Bottom line: In overweight/obese patients with existing CV disease, semaglutide reduced the risk of death & cardiovascular events and reduced weight, but increased the risk of discontinuation due to GI intolerance. For every 1000 patients treated for 3.3 years, 9 deaths and 10 non-fatal MIs would be avoided, but 84 more patients receiving semaglutide would stop the drug due to GI intolerance.

Patients (n=17,604 randomized)

  • 41 countries, Oct 2018-March 2021

  • Included:

    • Age >=45 years

    • BMI >=27

    • Established cardiovascular disease: Prior MI or stroke (ischemic or hemorrhagic), or symptomatic PAD

  • Key exclusions:

    • Diabetes: Prior diagnosis, A1c >=6.5% at screening, or treatment with GLP1 RA or any other glucose-lowering drug

    • NYHA 4 HF

    • ESRD/dialysis

  • Baseline:

    • Age 62 y, male 72%

    • White 84%, Asian 8%, Black 4%

    • Weight mean 97 kg, BMI mean 33.3 (71.5% BMI >=30)

    • MI 76%, stroke 23%, symptomatic PAD 9%, HF 24%

    • EQ-5D-VAS 77/100

    • ASA 78%, P2Y12i 33-34%, statin 90%, beta-blocker 70%

Intervention: Semaglutide subcutaneous once weekly

  • Starting dose: 0.24 mg q1w

  • Titration: Uptitrated every 4 weeks (to 0.5 -> 1.0 -> 1.7 -> 2.4 mg q1w) as tolerated

  • Target dose: 2.4 mg q1w (reached after 16 weeks)

    • 77% of those still taking the drug at year 2 received the target dose

Comparator: Matching placebo

Outcomes @ median 3.3 years

All % present semaglutide first, then placebo

  • Death: 4.3% vs 5.2%, HR 0.81 (0.71-0.93), i.e. -0.3%/y

  • Primary outcome: Composite of CV death, non-fatal MI, or non-fatal stroke:

    • 6.5% vs 8.0%, HR 0.80 (95% CI 0.72-0.90), -1.5% or ~ -0.5%/y

    • CV death: 2.5% vs 3.0%, HR 0.85 (0.71-1.01)
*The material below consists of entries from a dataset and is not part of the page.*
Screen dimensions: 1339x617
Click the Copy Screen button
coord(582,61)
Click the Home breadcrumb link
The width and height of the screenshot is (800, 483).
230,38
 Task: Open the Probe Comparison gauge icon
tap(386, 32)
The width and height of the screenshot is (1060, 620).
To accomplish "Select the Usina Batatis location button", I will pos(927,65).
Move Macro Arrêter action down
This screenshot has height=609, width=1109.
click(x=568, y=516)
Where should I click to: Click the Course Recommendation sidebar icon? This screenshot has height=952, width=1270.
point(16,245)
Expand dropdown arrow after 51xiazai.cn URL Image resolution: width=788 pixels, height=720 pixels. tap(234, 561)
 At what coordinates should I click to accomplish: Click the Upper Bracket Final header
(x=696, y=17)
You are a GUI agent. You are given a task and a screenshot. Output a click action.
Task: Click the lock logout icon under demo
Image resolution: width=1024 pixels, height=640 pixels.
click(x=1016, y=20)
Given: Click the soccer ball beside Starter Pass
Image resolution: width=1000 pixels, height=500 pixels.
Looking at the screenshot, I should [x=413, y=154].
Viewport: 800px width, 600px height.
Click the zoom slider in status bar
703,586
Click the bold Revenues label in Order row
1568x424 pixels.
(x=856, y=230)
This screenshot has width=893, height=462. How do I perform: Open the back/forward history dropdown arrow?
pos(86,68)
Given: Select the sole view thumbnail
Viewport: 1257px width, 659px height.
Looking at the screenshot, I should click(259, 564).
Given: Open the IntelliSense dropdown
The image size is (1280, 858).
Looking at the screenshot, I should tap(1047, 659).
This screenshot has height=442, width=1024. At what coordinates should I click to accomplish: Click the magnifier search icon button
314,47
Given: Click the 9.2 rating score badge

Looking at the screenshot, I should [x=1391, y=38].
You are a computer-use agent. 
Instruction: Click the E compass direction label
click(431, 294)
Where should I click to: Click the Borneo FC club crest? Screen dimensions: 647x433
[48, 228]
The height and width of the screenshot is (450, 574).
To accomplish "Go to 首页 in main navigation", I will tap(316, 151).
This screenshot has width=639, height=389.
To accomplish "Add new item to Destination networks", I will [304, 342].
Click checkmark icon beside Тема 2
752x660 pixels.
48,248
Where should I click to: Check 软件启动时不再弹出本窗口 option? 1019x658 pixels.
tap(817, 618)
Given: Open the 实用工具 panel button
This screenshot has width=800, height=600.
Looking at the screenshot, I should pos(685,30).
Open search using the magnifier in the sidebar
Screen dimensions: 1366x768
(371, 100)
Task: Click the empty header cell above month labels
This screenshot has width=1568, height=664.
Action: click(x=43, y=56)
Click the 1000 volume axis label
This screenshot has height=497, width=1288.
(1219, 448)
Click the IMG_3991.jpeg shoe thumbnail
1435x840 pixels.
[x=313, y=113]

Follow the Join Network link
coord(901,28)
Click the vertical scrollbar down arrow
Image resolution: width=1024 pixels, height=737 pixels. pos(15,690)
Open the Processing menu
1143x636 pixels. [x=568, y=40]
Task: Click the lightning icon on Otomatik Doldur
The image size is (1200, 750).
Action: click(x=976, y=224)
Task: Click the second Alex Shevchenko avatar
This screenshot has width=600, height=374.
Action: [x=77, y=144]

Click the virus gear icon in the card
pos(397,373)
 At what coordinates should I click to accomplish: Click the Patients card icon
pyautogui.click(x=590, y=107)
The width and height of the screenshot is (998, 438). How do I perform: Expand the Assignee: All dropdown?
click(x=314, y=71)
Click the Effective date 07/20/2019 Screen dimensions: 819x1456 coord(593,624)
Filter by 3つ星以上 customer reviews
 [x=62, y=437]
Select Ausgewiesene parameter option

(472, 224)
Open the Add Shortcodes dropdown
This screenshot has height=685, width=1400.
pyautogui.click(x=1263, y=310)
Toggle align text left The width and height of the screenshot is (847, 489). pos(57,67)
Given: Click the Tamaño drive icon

    • Non-fatal MI: 2.7% vs 3.7%, HR 0.72 (0.61-0.85)

    • Non-fatal stroke: 1.7% vs 1.9%, HR 0.93 (0.74-1.15)

    • Subgroup: Visually fairly consistent results across all subgroups (including sex, age, BMI, with vs without HF), though p-values for interaction by subgroup not provided

  • HF composite (CV death, HF hospitalization or urgent medical visit for HF: 3.4% vs 4.1%, HR 0.82 (0.71-0.96)

  • Renal composite (renal death, dialysis, transplantation, eGFR <15, persistent eGFR reduction >=50%, or persistent uACR >300 mg/g): 1.8% vs 2.2%, HR 0.78 (0.63-0.96)

  • Safety

    • Serious adverse events: 33.4% vs 36.4% (-3%)

    • Treatment discontinuation: 26.7% vs 23.6% (+4.1%)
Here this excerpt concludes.